Denunciamos as práticas machistas e patriarcais perpetuadas por empresas e pelo Estado, que tentam nos exterminar e acabar com nossas histórias, nos expulsando dos territórios. Mas gritamos que temos raízes profundas e não será fácil, sempre brotaremos, mais fortes e vivas!
Denunciamos também o Governo Federal, genocida, irresponsável, machista e racista. Governo que espraia por suas mãos o sangue de mais de 260 mil mortes ocasionadas pela Covid-19. Governo que mata e negligencia, ao invés de cuidar das pessoas e de um dos maiores sistemas públicos de saúde, o Sistema Único de Saúde (SUS).

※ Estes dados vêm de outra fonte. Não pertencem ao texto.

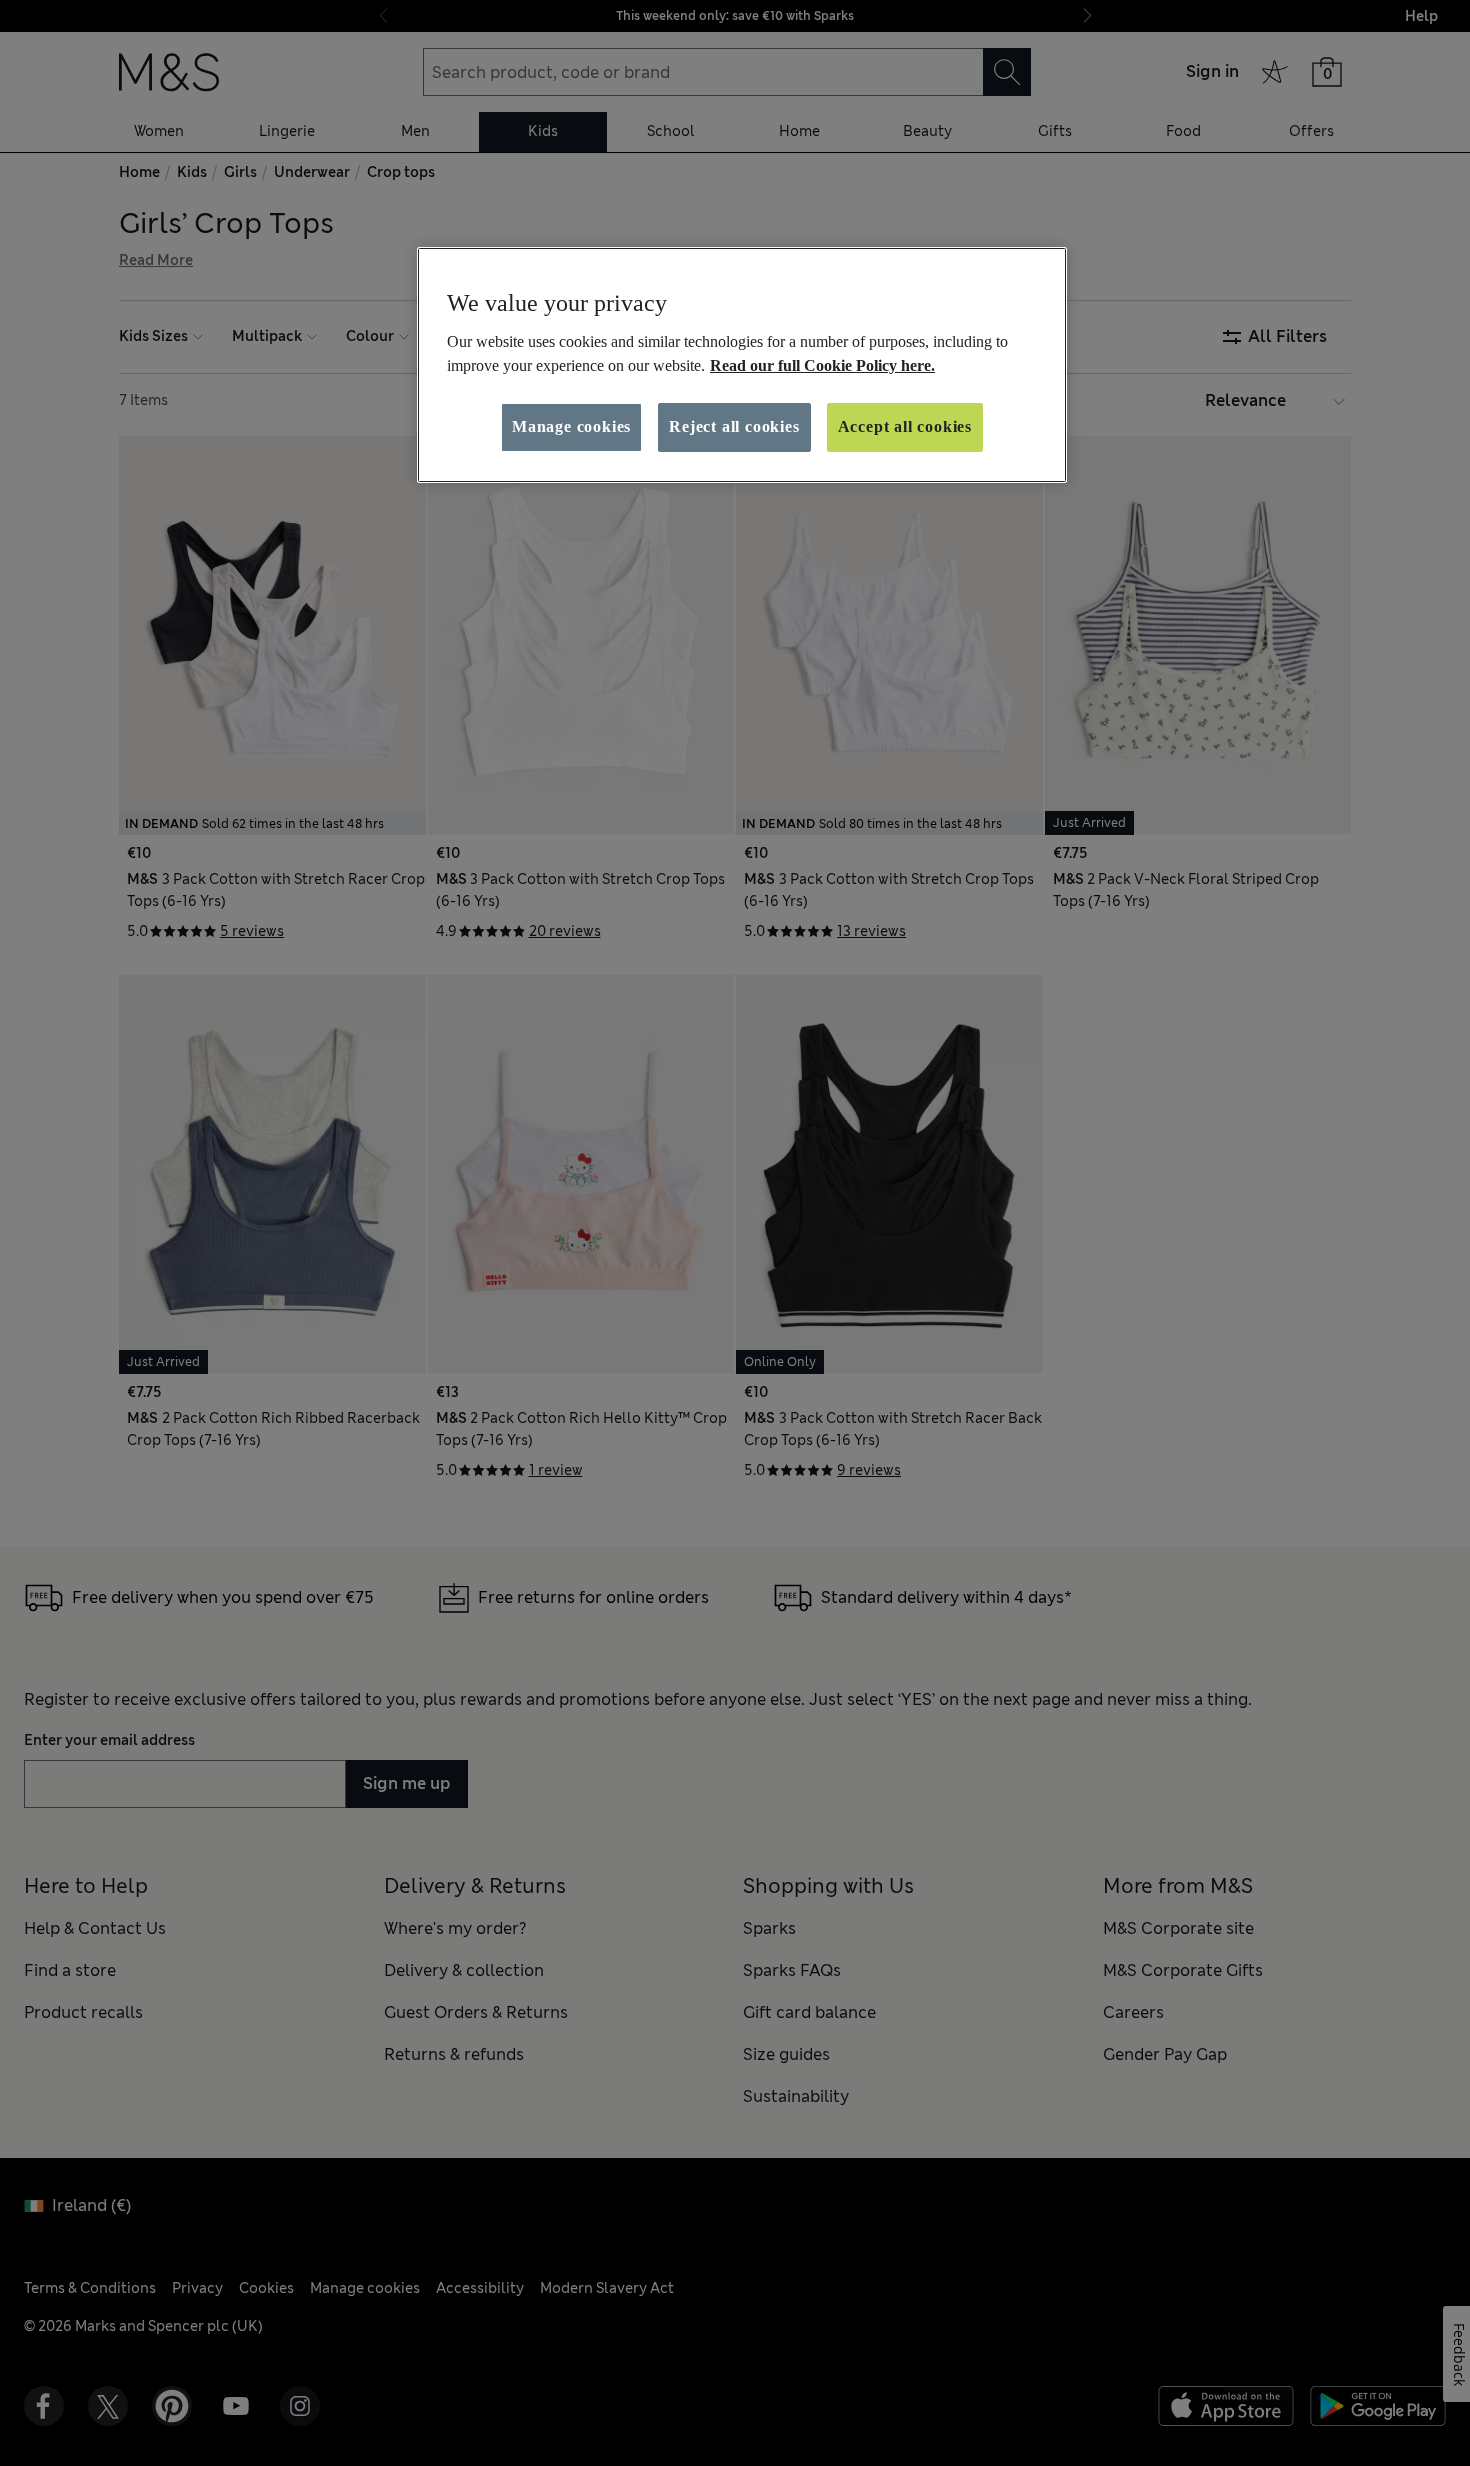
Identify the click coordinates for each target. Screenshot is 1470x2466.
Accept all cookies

O SUS salva, ele não! Governo que nega a pandemia e a vacina e deixa que o vírus se espalhe entre os mais pobres e as populações mais vulneráveis… Gritamos: Fora Bolsonaro!
Por tudo isso, continuamos resistindo e buscando formas de proteção. Criamos barreiras sanitárias por conta própria, continuamos tomando nossos chás de ervas, raízes e sementes plantadas nos nossos territórios, fortalecemos nossas práticas de produção para segurança e soberania alimentar, e para continuar nas nossas articulações. Realizamos nosso II Encontro das Mulheres do Cerrado, que reuniu mais de 100 cerradeiras, de diferentes estados e municípios. Foi bonito vivenciar tanta força, coragem e sabedoria.
Seguiremos firmes, derrubando cercas e muros, enfrentando o machismo, o racismo, o patriarcado. Plantando sementes, colhendo frutos, flores, regando as raízes que são as veias da terra, o que liga o de dentro com o fora, regadas com águas abundantes do Cerrado, que florescem nas serras e fazem brotar vidas e sonhos, fortalecendo nossas conexões com a Mãe Terra.
Articulação das Mulheres do Cerrado
1 FBSP Fórum Brasileiro de Segurança Pública. Anuário Brasileiro de Segurança Pública. São Paulo: FBSP, 2020.